Ex-chefe da Inteligência colombiana pega 30 anos de prisão por morte de Luis Carlos Galán




Miguel Maza Márquez foi condenado por conspiração e assassinato para fins terroristas.

BOGOTÁ — O ex-chefe da Inteligência da Colômbia Miguel Maza Márquez foi condenado nesta quinta-feira a 30 anos de prisão pelo homicídio em 1989 do então candidato presidencial Luis Carlos Galán e outras duas pessoas, Julio César Peñaloza e Santiago Cuervo. Ele foi considerado coautor e responsável pelos crimes de conspiração e assassinato para fins terroristas. Preso desde 2013, Márquez sempre negou envolvimento na história.

Líder do Departamento Administrativo de Segurança na época, o general aposentado foi acusado de receber pagamentos do cartel de Medellín, chefiado por Pablo Escobar, para diminuir a segurança e permitir que Galán fosse assassinado enquanto fazia campanha pela presidência.




Maza foi preso em 2013, mas sempre negou qualquer envolvimento. Ele alegou que já foi vítima de várias tentativas de atentados por parte de cartéis de drogas.

Galán foi morto por homens armados enquanto fazia campanha em um subúrbio pobre de Bogotá.

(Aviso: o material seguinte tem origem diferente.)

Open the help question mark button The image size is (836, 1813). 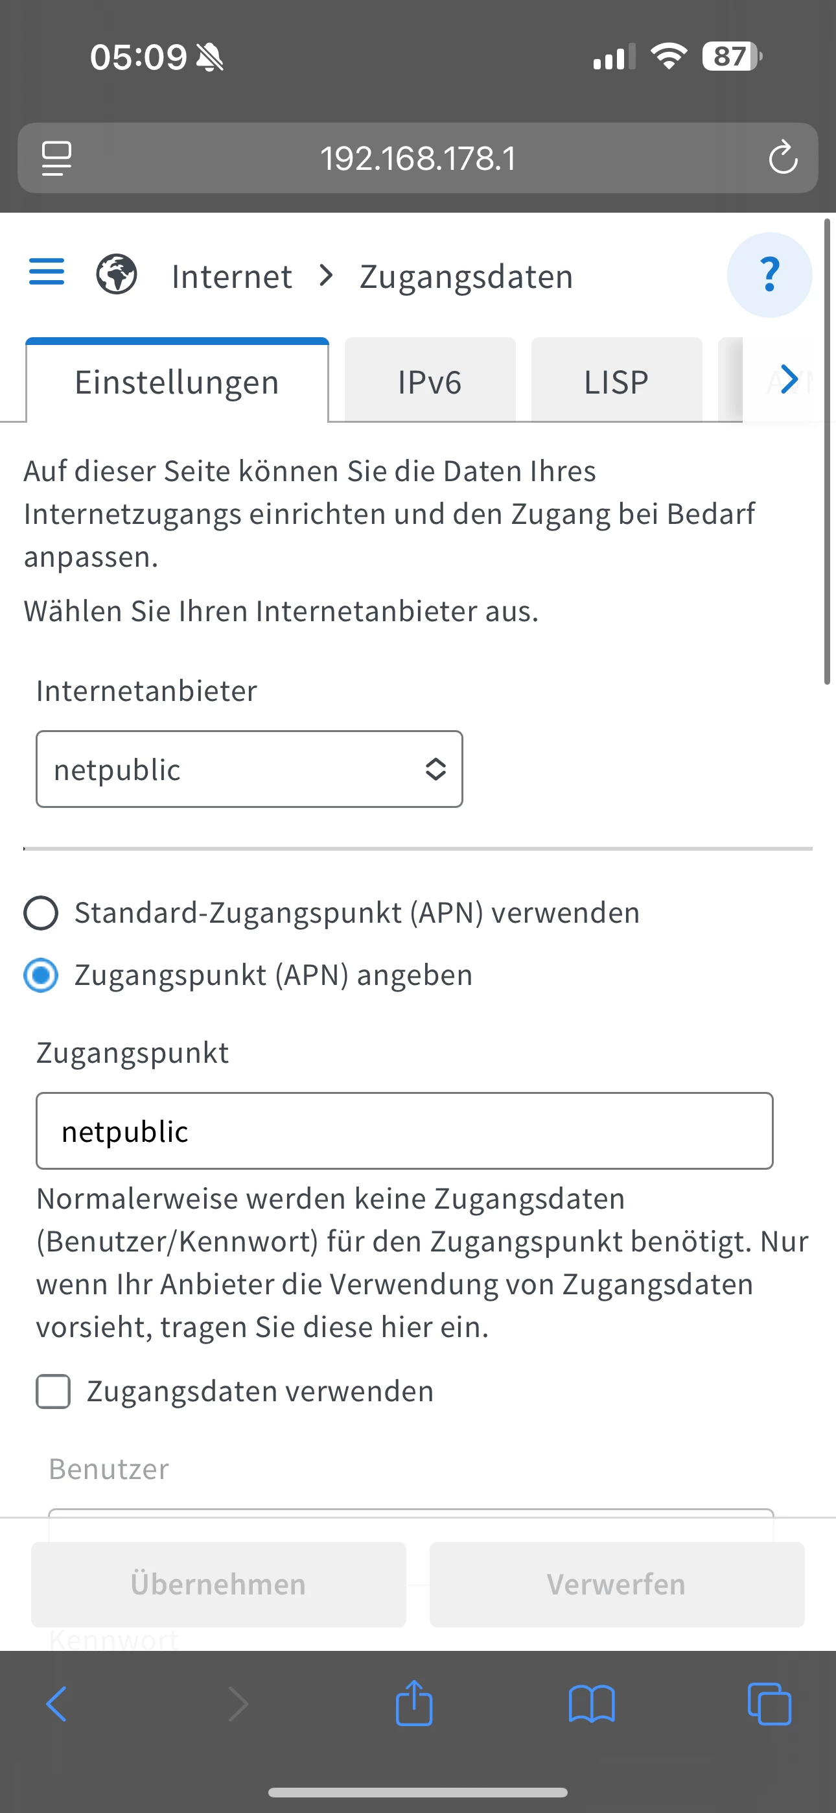click(769, 274)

Aos 45 anos, era favorito para assumir o posto, e era muito valorizado pelo idealismo que apresentou na campanha para lutar contra o narcotráfico.

As autoridades colombianas apertaram nos últimos anos o cerco contra ex-agentes do Estado que se envolveram em casos de corrupção ligados a assassinatos durante a era Escobar. Em 2014, foi exumado o corpo do candidato Carlos Pizarro, ex-guerrilheiro morto em plena campanha em 1990. Seguranças pagos pelo Estado teriam ficado inertes quando ele foi alvejado dentro de um avião, acusam familiares e antigos aliados.